Therefore, how to simplify the processing procedures of the stator to improve the production efficiency of the stator has become a technical problem to be solved urgently by those skilled in the art.

Summary of the invention

In view of this, the present invention provides a stator to simplify the machining process of the stator and improve the production efficiency of the stator.

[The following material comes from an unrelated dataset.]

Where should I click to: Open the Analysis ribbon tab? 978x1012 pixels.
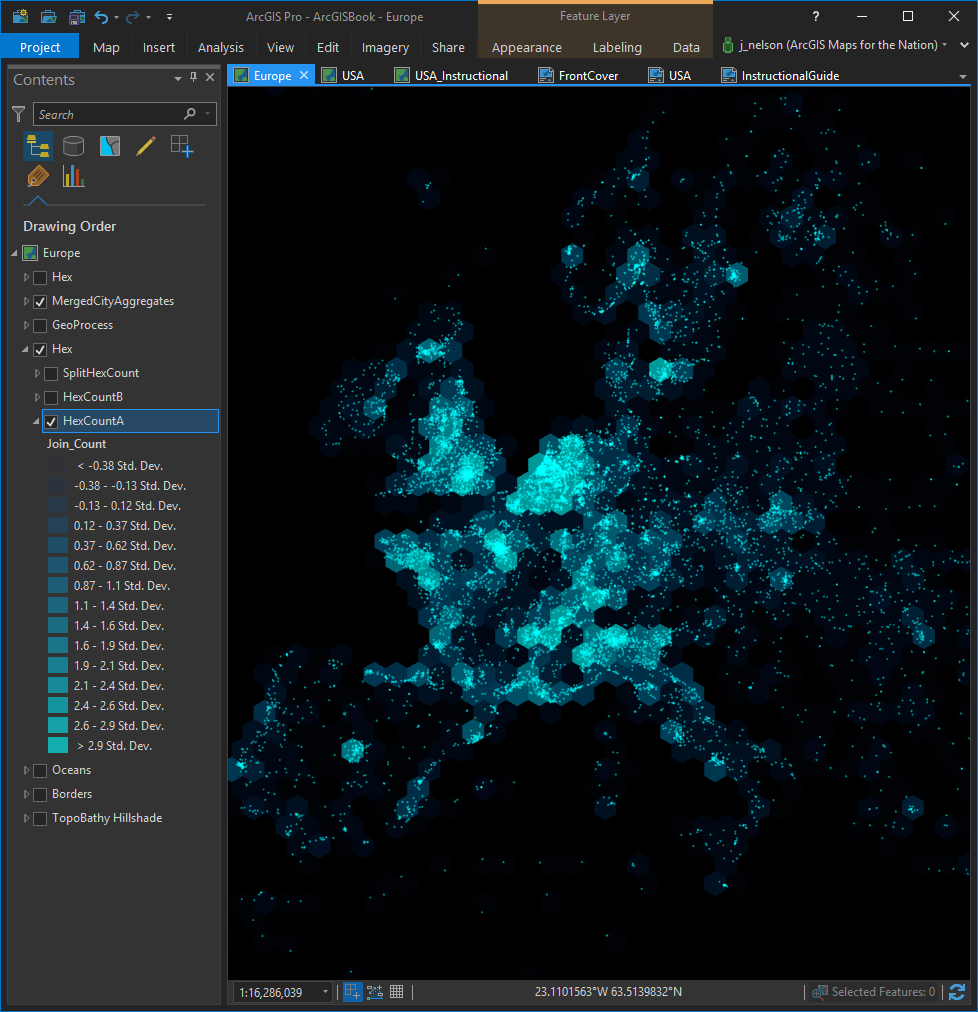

The invention also provides a disc motor.

In order to achieve the above objectives, the present invention provides the following technical solutions:

A stator, suitable for a disc motor, comprising at least one PCB winding assembly, the PCB winding assembly being stacked and arranged, the PCB winding assembly including an insulating plate and a plurality of PCB windings printed on the insulating plate, the PCB winding The number of is equal to the number of phases of the disc motor, a plurality of the PCB windings are arranged in a stack and the adjacent PCB windings are sequentially connected, and the PCB windings are provided with input conductors and tail conductors,

The PCB winding includes a plurality of coils, the number of the coils is equal to the number of stages of the disc motor, and the coils include N first conductors arranged side by side on the insulating plate and on the insulating plate. N second conductors arranged side by side in the lower layer, the first conductor and the second conductor are arranged radially, the outer end of the first conductor is connected to the outer end of the second outer end conductor, the The inner end of the first conductor is connected to the inner end of the second conductor, and one of the first conductors of one of the coils of the two adjacent coils is in the same position as the other of the coils. Conductor connection, one of the second conductors of one of the coils of two adjacent coils is connected to a second conductor of the same position of the other coil, where N is the number of turns, and N is a positive integer.

Preferably, in the above-mentioned stator, both the first conductor and the second conductor include an inner end conductor, a working conductor, and an outer end conductor that are sequentially arranged from the middle to the end of the PCB winding,

The inner end conductor of the first conductor is connected to the inner end conductor of the second conductor corresponding to the position,

The outer end conductor of the first conductor is connected to the outer end conductor of the corresponding second conductor.

Preferably, in the aforementioned stator, two adjacent coils are connected by an auxiliary conductor assembly, and the auxiliary conductor assembly includes:

The first auxiliary conductor is located on the lower layer of the resin board, and the first end of the first auxiliary conductor is connected to one of the second conductors of the first coil of the two adjacent coils;

The second auxiliary conductor is located on the upper layer of the resin board and is arranged side by side with the first conductor. The first end of the second auxiliary conductor is connected to the second end of the first auxiliary conductor. The second end is connected to one of the second conductors of the second coil connected to the adjacent coil, and the position of the second conductor connected to the second auxiliary conductor of the second coil is connected to the The position of the second conductor connected to the first coil and the first auxiliary conductor is the same;

A third auxiliary conductor located on the lower layer of the resin board, and a first end of the third auxiliary conductor is connected to one of the first conductors of the second coil;

The fourth auxiliary conductor is located on the upper layer of the resin board, the first end of the fourth auxiliary conductor is connected to the second end of the third auxiliary conductor, and the second end of the fourth auxiliary conductor is connected to the same One of the first conductors of the third coil adjacent to the second coil is connected, and the position of the first conductor connected to the fourth auxiliary conductor of the third coil is connected to the second coil and the third auxiliary conductor. The positions of the first conductors to which the conductors are connected are the same.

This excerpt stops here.